PROBLEM STATEMENT
Print every record exactly, omitting all pictures.
─── EXERCISE DATA
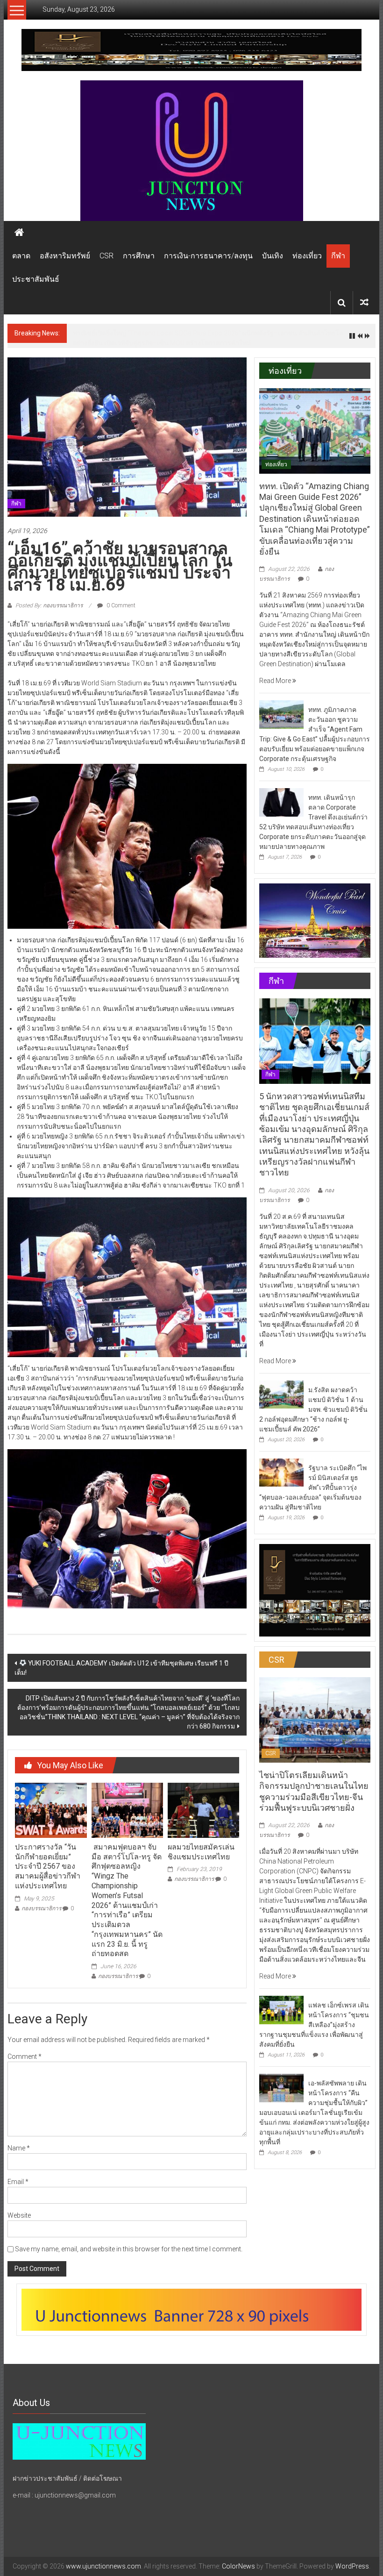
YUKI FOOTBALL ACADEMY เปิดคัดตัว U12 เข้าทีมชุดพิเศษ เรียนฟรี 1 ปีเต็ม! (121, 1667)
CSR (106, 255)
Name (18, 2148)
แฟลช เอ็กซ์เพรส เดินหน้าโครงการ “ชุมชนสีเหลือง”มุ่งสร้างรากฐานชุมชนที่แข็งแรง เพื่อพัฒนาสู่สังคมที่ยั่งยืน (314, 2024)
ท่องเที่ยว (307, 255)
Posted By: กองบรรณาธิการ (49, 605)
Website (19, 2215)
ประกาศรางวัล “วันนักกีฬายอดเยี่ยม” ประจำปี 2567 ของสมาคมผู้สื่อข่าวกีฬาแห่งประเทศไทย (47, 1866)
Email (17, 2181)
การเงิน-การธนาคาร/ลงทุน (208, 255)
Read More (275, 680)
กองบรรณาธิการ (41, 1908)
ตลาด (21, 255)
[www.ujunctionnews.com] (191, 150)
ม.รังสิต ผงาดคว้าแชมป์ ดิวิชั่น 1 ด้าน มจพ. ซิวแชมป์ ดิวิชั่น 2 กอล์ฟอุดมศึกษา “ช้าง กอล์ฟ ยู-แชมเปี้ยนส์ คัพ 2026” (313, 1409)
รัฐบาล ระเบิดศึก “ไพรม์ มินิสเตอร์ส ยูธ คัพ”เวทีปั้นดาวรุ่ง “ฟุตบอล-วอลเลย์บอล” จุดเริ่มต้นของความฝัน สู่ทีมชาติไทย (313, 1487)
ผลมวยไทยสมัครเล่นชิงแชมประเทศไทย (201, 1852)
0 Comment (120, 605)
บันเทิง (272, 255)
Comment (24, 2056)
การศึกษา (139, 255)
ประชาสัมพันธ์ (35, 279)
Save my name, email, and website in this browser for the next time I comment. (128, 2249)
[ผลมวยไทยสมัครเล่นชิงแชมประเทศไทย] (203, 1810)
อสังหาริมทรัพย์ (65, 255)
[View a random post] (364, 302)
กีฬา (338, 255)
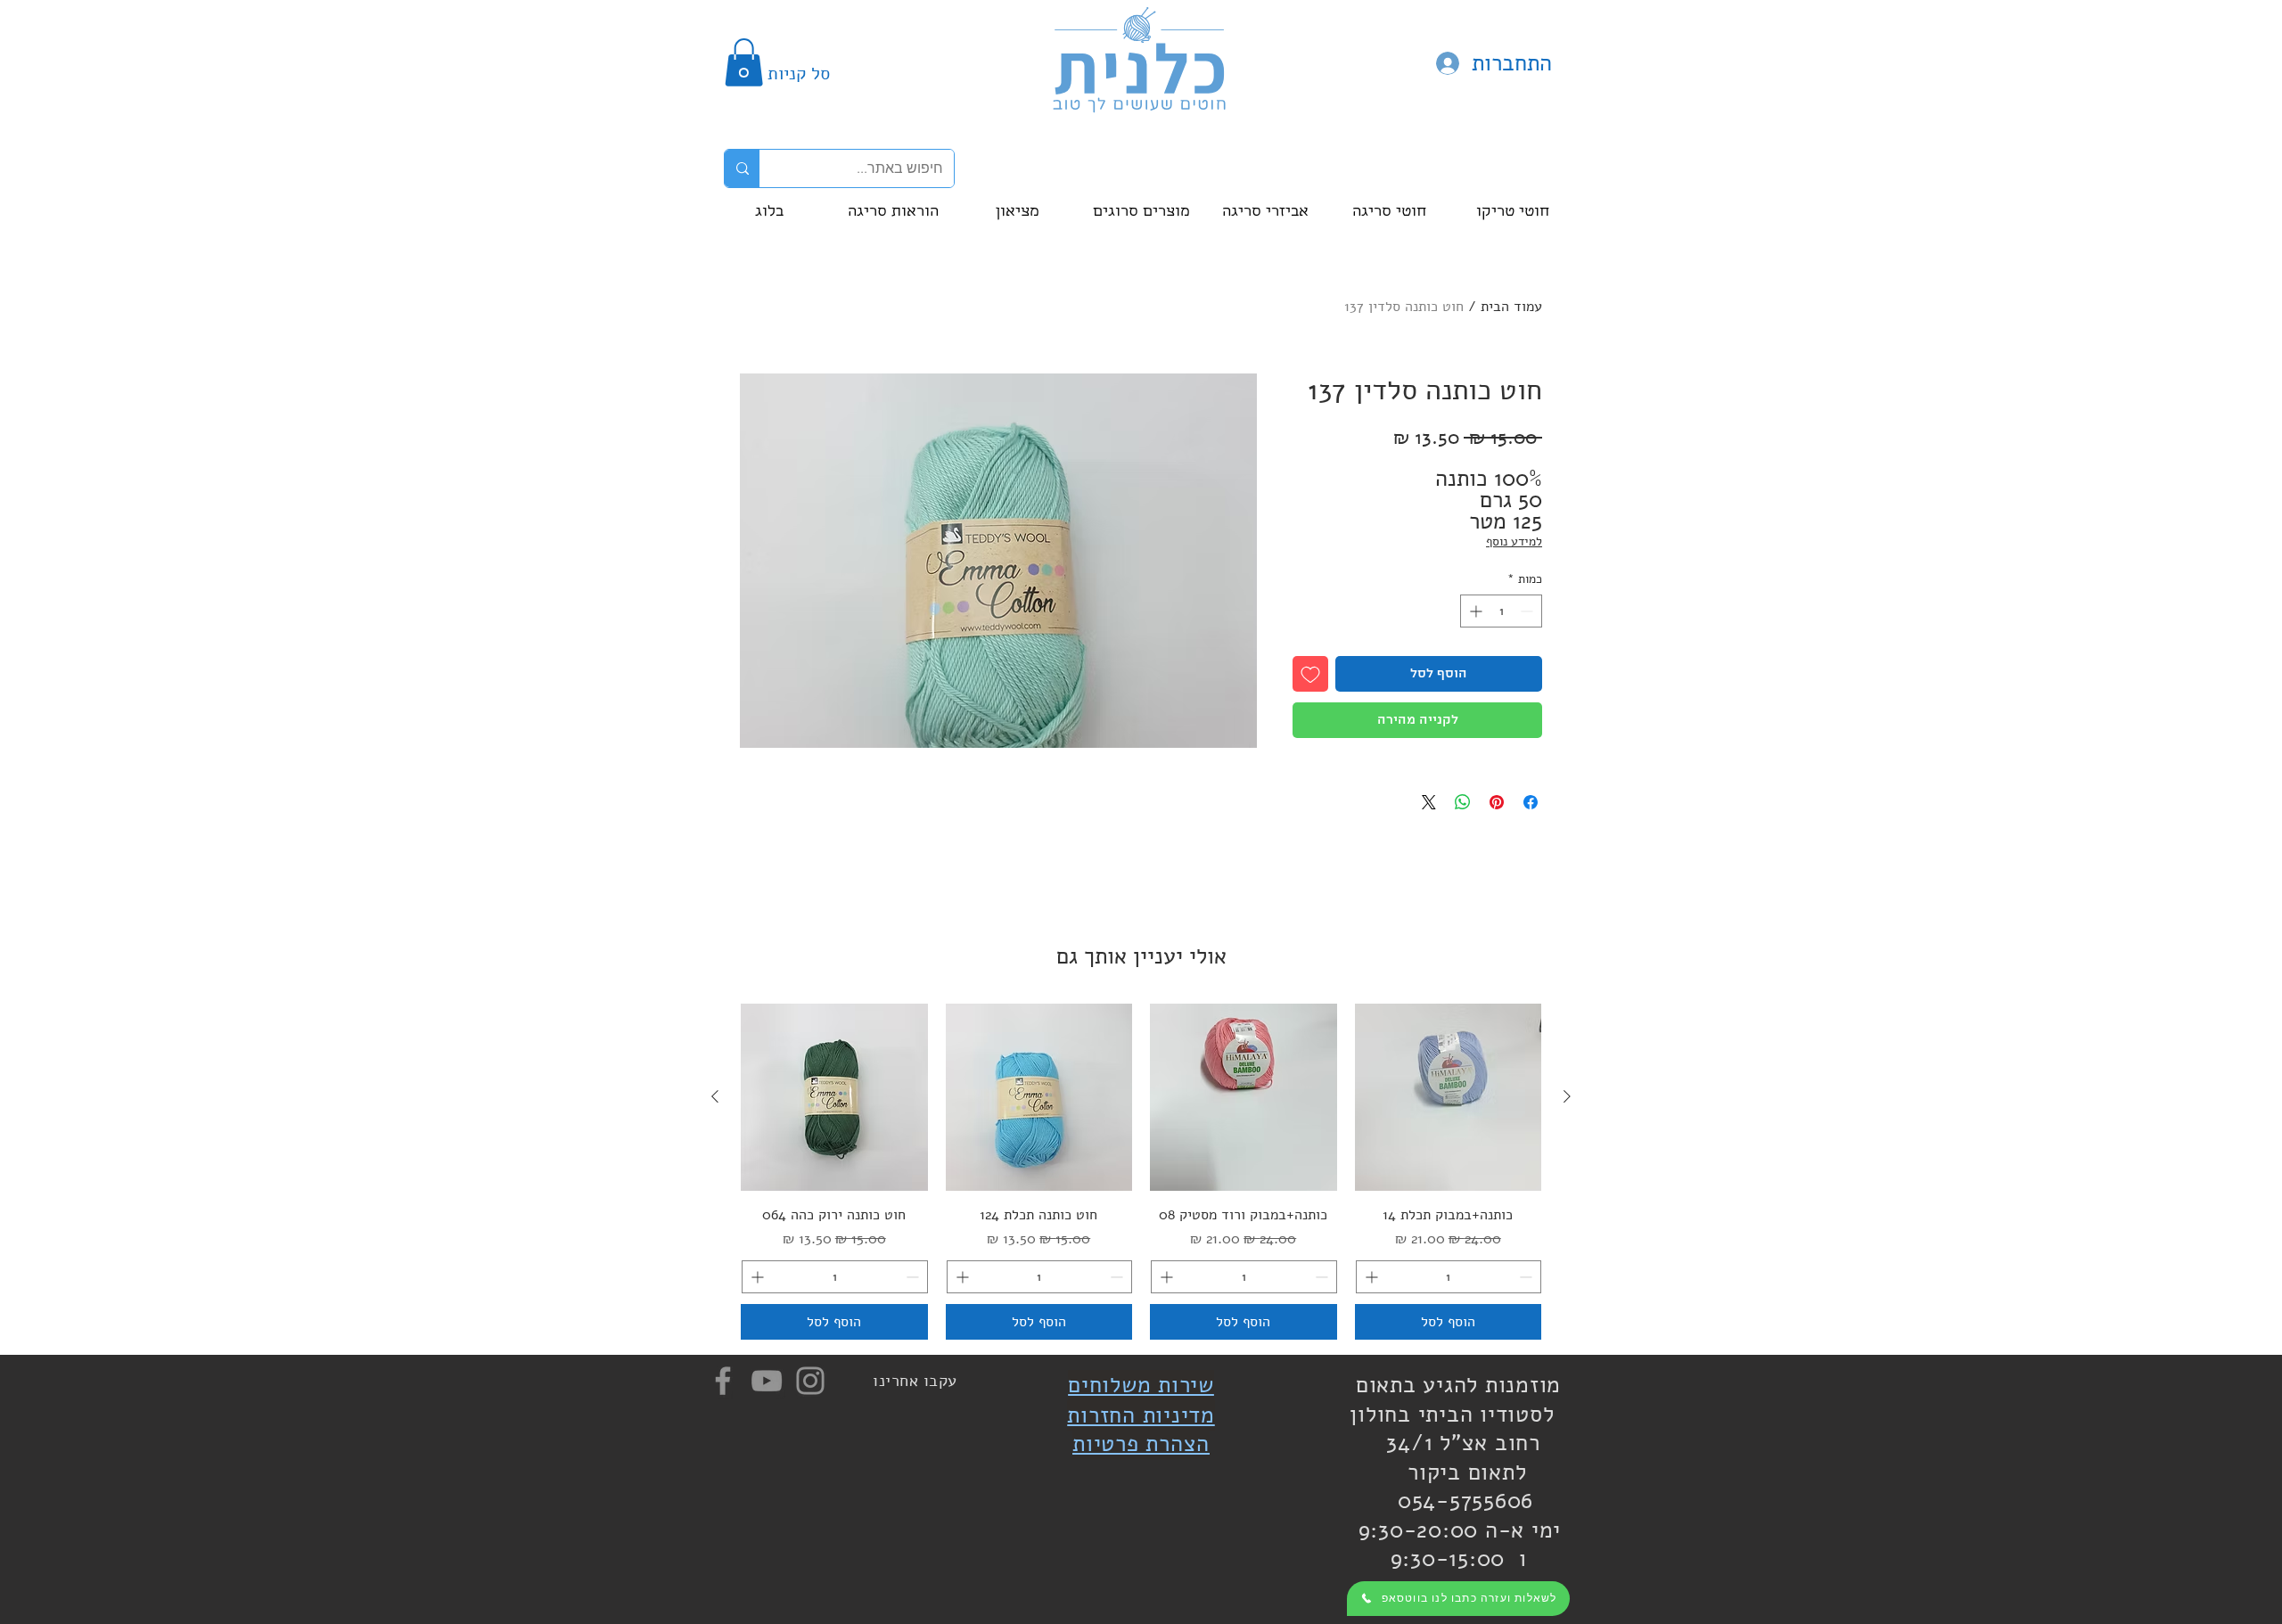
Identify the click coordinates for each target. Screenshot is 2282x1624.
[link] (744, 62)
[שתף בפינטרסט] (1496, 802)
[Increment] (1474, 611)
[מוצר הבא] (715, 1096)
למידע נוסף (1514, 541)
──────
RESPONSE
YUKI FOOTBALL ACADEMY เปิดคัดตัว U12 เข้าทีมชุดพิเศษ เรียนฟรี 1 ปีเต็ม! (121, 1667)
CSR (106, 255)
Name (18, 2148)
แฟลช เอ็กซ์เพรส เดินหน้าโครงการ “ชุมชนสีเหลือง”มุ่งสร้างรากฐานชุมชนที่แข็งแรง เพื่อพัฒนาสู่สังคมที่ยั่งยืน (314, 2024)
ท่องเที่ยว (307, 255)
Posted By: กองบรรณาธิการ (49, 605)
Website (19, 2215)
ประกาศรางวัล “วันนักกีฬายอดเยี่ยม” ประจำปี 2567 ของสมาคมผู้สื่อข่าวกีฬาแห่งประเทศไทย (47, 1866)
Email (17, 2181)
การเงิน-การธนาคาร/ลงทุน (208, 255)
Read More (275, 680)
กองบรรณาธิการ (41, 1908)
ตลาด (21, 255)
[www.ujunctionnews.com] (191, 150)
ม.รังสิต ผงาดคว้าแชมป์ ดิวิชั่น 1 ด้าน มจพ. ซิวแชมป์ ดิวิชั่น 2 กอล์ฟอุดมศึกษา “ช้าง กอล์ฟ ยู-แชมเปี้ยนส์ คัพ 2026” (313, 1409)
รัฐบาล ระเบิดศึก “ไพรม์ มินิสเตอร์ส ยูธ คัพ”เวทีปั้นดาวรุ่ง “ฟุตบอล-วอลเลย์บอล” จุดเริ่มต้นของความฝัน สู่ทีมชาติไทย (313, 1487)
ผลมวยไทยสมัครเล่นชิงแชมประเทศไทย (201, 1852)
0 Comment (120, 605)
บันเทิง (272, 255)
Comment (24, 2056)
การศึกษา (139, 255)
ประชาสัมพันธ์ (35, 279)
Save my name, email, and website in this browser for the next time I comment. (128, 2249)
[ผลมวยไทยสมัครเล่นชิงแชมประเทศไทย] (203, 1810)
อสังหาริมทรัพย์ (65, 255)
[View a random post] (364, 302)
กีฬา (338, 255)
Identify the click coordinates for each target. Screenshot is 2282x1624.
[link] (744, 62)
[שתף בפינטרסט] (1496, 802)
[Increment] (1474, 611)
[מוצר הבא] (715, 1096)
למידע נוסף (1514, 541)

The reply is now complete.